◆ Stated goal
Swap "sparkline" for "trendline" throughout the lines below, leaving everything else unchanged.

◆ Extracted material
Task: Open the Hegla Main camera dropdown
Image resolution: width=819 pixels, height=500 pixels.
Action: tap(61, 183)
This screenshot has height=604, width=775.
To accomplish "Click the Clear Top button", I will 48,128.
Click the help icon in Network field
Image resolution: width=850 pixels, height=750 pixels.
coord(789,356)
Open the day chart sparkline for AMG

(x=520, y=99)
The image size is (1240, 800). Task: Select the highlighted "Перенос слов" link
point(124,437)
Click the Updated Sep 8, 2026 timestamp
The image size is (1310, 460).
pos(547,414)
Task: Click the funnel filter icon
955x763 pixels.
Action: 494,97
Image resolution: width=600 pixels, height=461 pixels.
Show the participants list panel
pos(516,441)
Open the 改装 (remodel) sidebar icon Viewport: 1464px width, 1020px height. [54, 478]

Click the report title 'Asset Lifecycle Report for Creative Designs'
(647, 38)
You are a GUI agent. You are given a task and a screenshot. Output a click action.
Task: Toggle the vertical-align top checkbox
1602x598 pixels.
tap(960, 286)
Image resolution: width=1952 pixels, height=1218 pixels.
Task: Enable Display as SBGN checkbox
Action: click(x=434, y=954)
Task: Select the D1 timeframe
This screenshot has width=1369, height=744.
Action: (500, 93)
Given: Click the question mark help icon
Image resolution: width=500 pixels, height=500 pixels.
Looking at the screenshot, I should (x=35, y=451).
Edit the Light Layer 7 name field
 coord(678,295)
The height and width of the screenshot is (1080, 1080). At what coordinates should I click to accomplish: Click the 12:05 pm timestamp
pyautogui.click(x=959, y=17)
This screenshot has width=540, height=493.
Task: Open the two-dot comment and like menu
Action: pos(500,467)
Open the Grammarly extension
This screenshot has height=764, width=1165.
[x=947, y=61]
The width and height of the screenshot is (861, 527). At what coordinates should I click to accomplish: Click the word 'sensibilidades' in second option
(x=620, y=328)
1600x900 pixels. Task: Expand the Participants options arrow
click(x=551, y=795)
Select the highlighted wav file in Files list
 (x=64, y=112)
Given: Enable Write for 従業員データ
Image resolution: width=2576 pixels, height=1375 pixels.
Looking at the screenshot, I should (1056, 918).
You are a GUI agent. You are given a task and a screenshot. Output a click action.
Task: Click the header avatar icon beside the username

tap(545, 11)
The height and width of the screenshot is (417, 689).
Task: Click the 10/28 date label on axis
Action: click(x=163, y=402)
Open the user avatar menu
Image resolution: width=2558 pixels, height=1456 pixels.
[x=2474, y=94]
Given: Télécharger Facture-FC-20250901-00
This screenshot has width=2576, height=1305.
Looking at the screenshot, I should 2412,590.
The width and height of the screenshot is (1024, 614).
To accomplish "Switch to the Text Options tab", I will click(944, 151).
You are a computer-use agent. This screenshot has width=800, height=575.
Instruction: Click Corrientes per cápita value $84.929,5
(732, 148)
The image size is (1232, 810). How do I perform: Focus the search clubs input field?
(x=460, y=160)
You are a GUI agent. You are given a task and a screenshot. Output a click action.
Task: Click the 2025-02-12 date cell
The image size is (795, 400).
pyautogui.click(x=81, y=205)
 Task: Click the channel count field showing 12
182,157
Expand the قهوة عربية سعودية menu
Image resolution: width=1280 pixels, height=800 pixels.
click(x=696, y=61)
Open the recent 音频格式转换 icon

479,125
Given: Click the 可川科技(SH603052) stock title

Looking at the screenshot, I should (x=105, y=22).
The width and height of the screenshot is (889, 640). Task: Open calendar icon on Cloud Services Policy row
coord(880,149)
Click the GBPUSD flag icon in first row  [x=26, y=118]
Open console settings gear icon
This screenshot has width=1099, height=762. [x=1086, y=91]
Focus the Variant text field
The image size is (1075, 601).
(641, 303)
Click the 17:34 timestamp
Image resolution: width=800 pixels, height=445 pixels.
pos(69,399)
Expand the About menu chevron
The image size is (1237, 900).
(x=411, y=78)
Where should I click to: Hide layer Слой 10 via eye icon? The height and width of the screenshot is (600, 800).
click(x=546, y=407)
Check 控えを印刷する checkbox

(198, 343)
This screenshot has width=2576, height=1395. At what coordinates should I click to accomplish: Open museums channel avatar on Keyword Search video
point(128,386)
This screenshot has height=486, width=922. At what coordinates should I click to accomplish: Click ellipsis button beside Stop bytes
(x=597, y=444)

◆ Correct answer
Task: Open the Hegla Main camera dropdown
Image resolution: width=819 pixels, height=500 pixels.
Action: tap(61, 183)
This screenshot has height=604, width=775.
To accomplish "Click the Clear Top button", I will 48,128.
Click the help icon in Network field
Image resolution: width=850 pixels, height=750 pixels.
coord(789,356)
Open the day chart trendline for AMG

(x=520, y=99)
The image size is (1240, 800). Task: Select the highlighted "Перенос слов" link
point(124,437)
Click the Updated Sep 8, 2026 timestamp
The image size is (1310, 460).
pos(547,414)
Task: Click the funnel filter icon
955x763 pixels.
Action: 494,97
Image resolution: width=600 pixels, height=461 pixels.
Show the participants list panel
pos(516,441)
Open the 改装 (remodel) sidebar icon Viewport: 1464px width, 1020px height. [54, 478]

Click the report title 'Asset Lifecycle Report for Creative Designs'
(647, 38)
You are a GUI agent. You are given a task and a screenshot. Output a click action.
Task: Toggle the vertical-align top checkbox
1602x598 pixels.
tap(960, 286)
Image resolution: width=1952 pixels, height=1218 pixels.
Task: Enable Display as SBGN checkbox
Action: click(x=434, y=954)
Task: Select the D1 timeframe
This screenshot has width=1369, height=744.
Action: (500, 93)
Given: Click the question mark help icon
Image resolution: width=500 pixels, height=500 pixels.
Looking at the screenshot, I should (x=35, y=451).
Edit the Light Layer 7 name field
 coord(678,295)
The height and width of the screenshot is (1080, 1080). At what coordinates should I click to accomplish: Click the 12:05 pm timestamp
pyautogui.click(x=959, y=17)
This screenshot has width=540, height=493.
Task: Open the two-dot comment and like menu
Action: pos(500,467)
Open the Grammarly extension
This screenshot has height=764, width=1165.
[x=947, y=61]
The width and height of the screenshot is (861, 527). At what coordinates should I click to accomplish: Click the word 'sensibilidades' in second option
(x=620, y=328)
1600x900 pixels. Task: Expand the Participants options arrow
click(x=551, y=795)
Select the highlighted wav file in Files list
 (x=64, y=112)
Given: Enable Write for 従業員データ
Image resolution: width=2576 pixels, height=1375 pixels.
Looking at the screenshot, I should (1056, 918).
You are a GUI agent. You are given a task and a screenshot. Output a click action.
Task: Click the header avatar icon beside the username

tap(545, 11)
The height and width of the screenshot is (417, 689).
Task: Click the 10/28 date label on axis
Action: click(x=163, y=402)
Open the user avatar menu
Image resolution: width=2558 pixels, height=1456 pixels.
[x=2474, y=94]
Given: Télécharger Facture-FC-20250901-00
This screenshot has width=2576, height=1305.
Looking at the screenshot, I should 2412,590.
The width and height of the screenshot is (1024, 614).
To accomplish "Switch to the Text Options tab", I will click(944, 151).
You are a computer-use agent. This screenshot has width=800, height=575.
Instruction: Click Corrientes per cápita value $84.929,5
(732, 148)
The image size is (1232, 810). How do I perform: Focus the search clubs input field?
(x=460, y=160)
You are a GUI agent. You are given a task and a screenshot. Output a click action.
Task: Click the 2025-02-12 date cell
The image size is (795, 400).
pyautogui.click(x=81, y=205)
 Task: Click the channel count field showing 12
182,157
Expand the قهوة عربية سعودية menu
Image resolution: width=1280 pixels, height=800 pixels.
click(x=696, y=61)
Open the recent 音频格式转换 icon

479,125
Given: Click the 可川科技(SH603052) stock title

Looking at the screenshot, I should (x=105, y=22).
The width and height of the screenshot is (889, 640). Task: Open calendar icon on Cloud Services Policy row
coord(880,149)
Click the GBPUSD flag icon in first row  [x=26, y=118]
Open console settings gear icon
This screenshot has width=1099, height=762. [x=1086, y=91]
Focus the Variant text field
The image size is (1075, 601).
(641, 303)
Click the 17:34 timestamp
Image resolution: width=800 pixels, height=445 pixels.
pos(69,399)
Expand the About menu chevron
The image size is (1237, 900).
(x=411, y=78)
Where should I click to: Hide layer Слой 10 via eye icon? The height and width of the screenshot is (600, 800).
click(x=546, y=407)
Check 控えを印刷する checkbox

(198, 343)
This screenshot has width=2576, height=1395. At what coordinates should I click to accomplish: Open museums channel avatar on Keyword Search video
point(128,386)
This screenshot has height=486, width=922. At what coordinates should I click to accomplish: Click ellipsis button beside Stop bytes
(x=597, y=444)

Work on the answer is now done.